## ACTIVITY
Your answer must be the records below, printed exactly.

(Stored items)
=====

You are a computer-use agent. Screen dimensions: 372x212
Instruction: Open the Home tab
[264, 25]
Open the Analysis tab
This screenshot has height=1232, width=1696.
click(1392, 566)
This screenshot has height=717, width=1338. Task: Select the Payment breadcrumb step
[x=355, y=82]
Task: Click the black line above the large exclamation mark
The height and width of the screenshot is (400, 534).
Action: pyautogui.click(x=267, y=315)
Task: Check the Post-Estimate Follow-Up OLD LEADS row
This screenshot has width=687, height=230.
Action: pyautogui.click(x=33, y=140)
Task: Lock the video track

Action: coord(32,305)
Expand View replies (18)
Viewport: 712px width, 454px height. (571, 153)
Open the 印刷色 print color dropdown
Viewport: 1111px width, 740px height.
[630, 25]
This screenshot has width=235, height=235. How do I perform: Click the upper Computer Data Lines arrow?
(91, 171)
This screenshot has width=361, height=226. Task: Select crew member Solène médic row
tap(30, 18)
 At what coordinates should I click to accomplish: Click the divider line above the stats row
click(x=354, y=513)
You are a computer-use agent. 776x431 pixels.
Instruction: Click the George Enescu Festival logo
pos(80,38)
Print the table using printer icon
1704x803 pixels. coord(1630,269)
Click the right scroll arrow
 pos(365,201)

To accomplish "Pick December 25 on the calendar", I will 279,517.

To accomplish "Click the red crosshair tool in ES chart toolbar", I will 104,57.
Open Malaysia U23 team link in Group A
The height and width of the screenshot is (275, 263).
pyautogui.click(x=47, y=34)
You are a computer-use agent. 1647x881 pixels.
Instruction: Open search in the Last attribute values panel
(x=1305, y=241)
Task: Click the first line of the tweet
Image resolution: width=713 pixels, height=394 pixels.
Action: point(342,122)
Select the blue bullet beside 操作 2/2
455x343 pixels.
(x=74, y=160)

=====

## ANSWER BELOW
You are a computer-use agent. Screen dimensions: 372x212
Instruction: Open the Home tab
[264, 25]
Open the Analysis tab
This screenshot has height=1232, width=1696.
click(1392, 566)
This screenshot has height=717, width=1338. Task: Select the Payment breadcrumb step
[x=355, y=82]
Task: Click the black line above the large exclamation mark
The height and width of the screenshot is (400, 534).
Action: pyautogui.click(x=267, y=315)
Task: Check the Post-Estimate Follow-Up OLD LEADS row
This screenshot has width=687, height=230.
Action: pyautogui.click(x=33, y=140)
Task: Lock the video track

Action: coord(32,305)
Expand View replies (18)
Viewport: 712px width, 454px height. (571, 153)
Open the 印刷色 print color dropdown
Viewport: 1111px width, 740px height.
[630, 25]
This screenshot has width=235, height=235. How do I perform: Click the upper Computer Data Lines arrow?
(91, 171)
This screenshot has width=361, height=226. Task: Select crew member Solène médic row
tap(30, 18)
 At what coordinates should I click to accomplish: Click the divider line above the stats row
click(x=354, y=513)
You are a computer-use agent. 776x431 pixels.
Instruction: Click the George Enescu Festival logo
pos(80,38)
Print the table using printer icon
1704x803 pixels. coord(1630,269)
Click the right scroll arrow
 pos(365,201)

To accomplish "Pick December 25 on the calendar", I will 279,517.

To accomplish "Click the red crosshair tool in ES chart toolbar", I will 104,57.
Open Malaysia U23 team link in Group A
The height and width of the screenshot is (275, 263).
pyautogui.click(x=47, y=34)
You are a computer-use agent. 1647x881 pixels.
Instruction: Open search in the Last attribute values panel
(x=1305, y=241)
Task: Click the first line of the tweet
Image resolution: width=713 pixels, height=394 pixels.
Action: point(342,122)
Select the blue bullet beside 操作 2/2
455x343 pixels.
(x=74, y=160)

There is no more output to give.